■ TASKS FOR THIS EXERCISE
(A) Answer these questions from the article on conductor Benjamin Ellin below:
(i) In which venue does Ellin lead rehearsals of the Slaithwaite Philharmonic?
(ii) Which symphony will the orchestra perform in Huddersfield Town Hall?
(iii) How large is the cast of the Thursford Christmas Spectacular?
(B) Pick up the article on conductor Benjamin Ellin below at its final sentence and continue it.

■ SOURCE TEXT
========
PROFESSIONAL conductors certainly clock up the miles both in terms of distance travelled and the musical repertoire covered.
Benjamin Ellin, conductor of Slaithwaite Philharmonic gets the train up from Euston to lead rehearsals in Slaithwaite Civic Hall.
The orchestra is on stage in Huddersfield Town Hall next weekend with a massively challenging programme which includes two favourite pieces by Beethoven and Mozart before the musicians play Mahler’s epic Fifth Symphony.
It has been a huge journey for the orchestra and for their young conductor whose talent is being increasingly recognised.
His passport has collected stamps in Russia, Japan and Europe in the last few months. China is the next big travel slot.
Ben takes it all in his stride. It is after all, the life of a conductor and composer whose services are in increasing demand.
Ask how he spent Christmas and you’ll find that he was working in Norfolk almost until the big day.
Ben conducts the Thursford Christmas Spectacular, one of the country’s biggest festive shows.
It has a cast of over 100 and its musical range runs from classical to jazz and gospel.
And this Christmas, there was a bonus for the Thursford team.
Prince William and his fiancee Kate Middleton were the guests at a gala charity night which raised money towards the building of a specialist cancer unit for young people at Addenbrooke’s Hospital in Cambridge
“We knew that we were getting a member of the royal family, but originally weren’t sure just who.
“We were only able to tell the cast 15 minutes before the show opened that we would have both Prince William and Kate in the audience,” he said.
“Kate is very beautiful. I think she was bit nervous but then it was probably her first involvement in something like that and who wouldn’t be?
========
■ SUPPLIED INFORMATION
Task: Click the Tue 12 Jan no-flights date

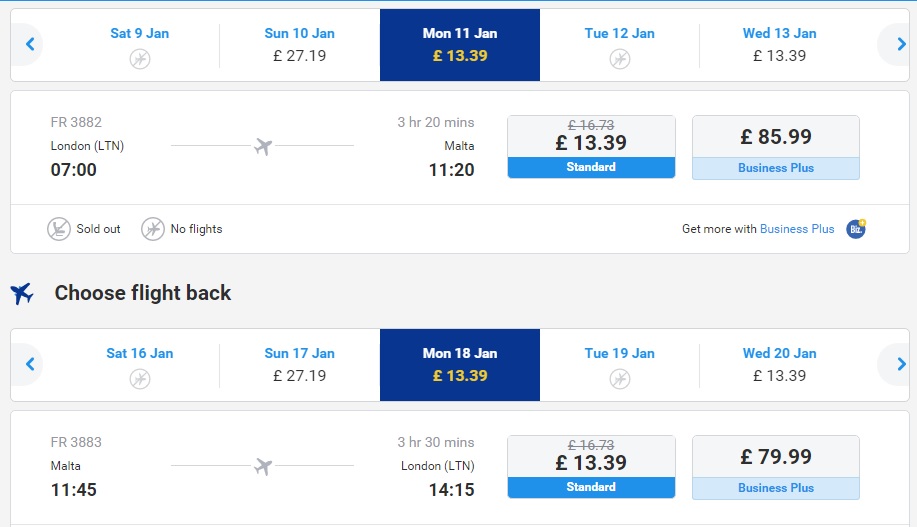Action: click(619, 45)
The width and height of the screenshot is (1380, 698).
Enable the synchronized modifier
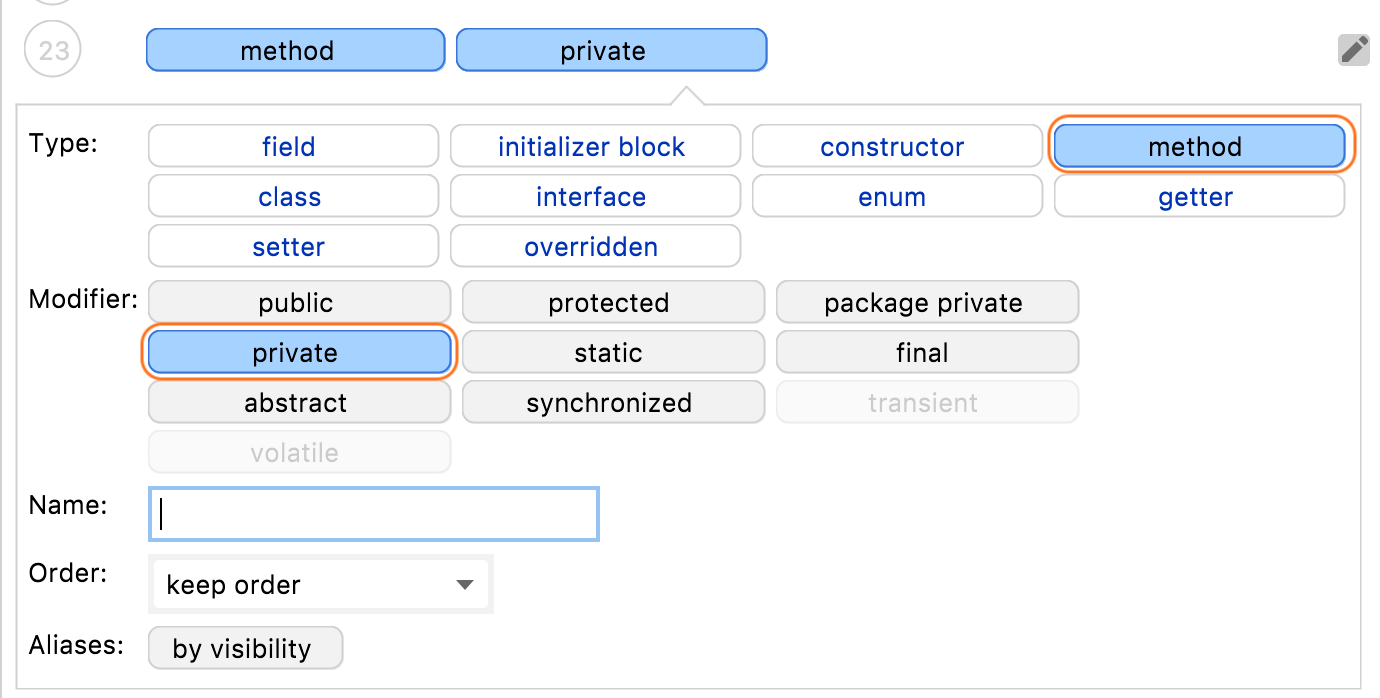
========
■ ANSWER LIST
(A)
(i) Slaithwaite Civic Hall
(ii) Mahler's Fifth Symphony
(iii) Over 100

(B)
“Prince William is very personable and very nice.
“They both went down the line after the performance and spoke to everyone involved in the show.
“This is my second year as musical director for the show. It has been a big job. There are 86 performances and rehearsals began in October.
“It’s a massive opportunity for me to work on a show like this.”
And opportunities seem to keep coming for this likeable conductor who combines his orchestral and operatic conducting career with that of a composer.
He’s off to China in April as part of a business and cultural delegation.
“I’m doing some workshops in China and I’m doing some writing for that visit as well.
“It is an opportunity to see how we can assimilate with another culture and what we can learn not just about another culture but about our own world.
“Everything is built on the idea of mutual respect. That goes from the way that rehearsals are run to the fact that there is no litter in the streets.”
That respect is evident too in the way he talks about the musicians that he works with as conductor of Slaithwaite Philharmonic Orchestra.
He agrees that the programme for next Saturday’s concert is massive in terms of complexity and emotional power, but then he clearly shares the orchestra’s pleasure at being challenged.
“It is 100 years since the death of Mahler so there could not be a better year in which to tackle this work.” said Ben.
“The orchestra not only have to play every note but put 100% of themselves into the piece.
“With Mahler you have to listen to what he is saying. He takes you through the spectrum of human emotions in a most desperately extreme way.
“The thing with Mahler is that he is fascinated with the idea of the universal whole and through that speaks of the existence of earth and an awareness of the ephemeral nature of that in terms of eternity and space.
“Mahler’s Fifth Symphony is 110 years old but its doesn’t feel like it’s over a hundred years old.
“It has probably got the biggest element of joy in it that you could imagine but with Mahler, even when his music is at its most optimistic and happy and it’s a complete adrenalin rush, it has still got that tear in the eye moment.
“It’s been a massive journey for the orchestra but I am sure they will do it.
“This is a piece that some of the players had wanted to do for years. It should be quite an experience for them.
“I think the programmes this season have been pretty monumental”.
Next Saturday’s concert (January 22) includes Mozart’s Horn Concerto No 3 where the soloist will be one of the orchestra’s own musicians, Stephen Wild who has been SPO’s principal horn player for the last seven years.
Stephen works at ArtForms, the music and arts service for Leeds, as Assistant Head of Music.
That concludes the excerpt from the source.